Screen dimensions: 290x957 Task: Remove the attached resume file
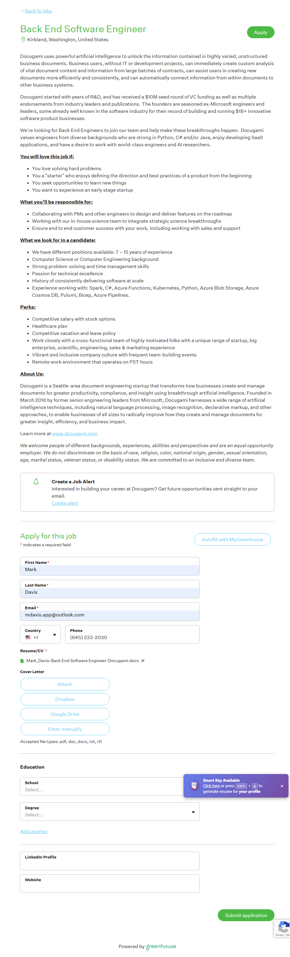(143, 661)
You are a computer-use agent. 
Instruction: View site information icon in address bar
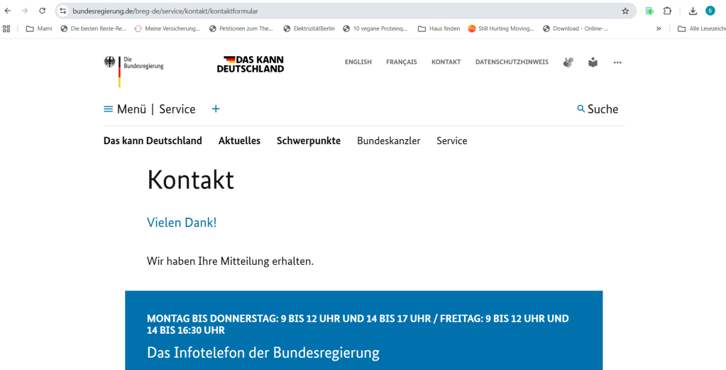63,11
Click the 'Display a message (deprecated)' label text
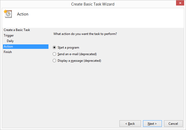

※ ※ ※

EXERCISE
Pictures do not belong in the copy. Reproduce the rest of the data exactly.

ANSWER BELOW
Screen dimensions: 290x957 Task: Remove the attached resume file
(143, 661)
You are a computer-use agent. 
Instruction: View site information icon in address bar
63,11
Click the 'Display a message (deprecated)' label text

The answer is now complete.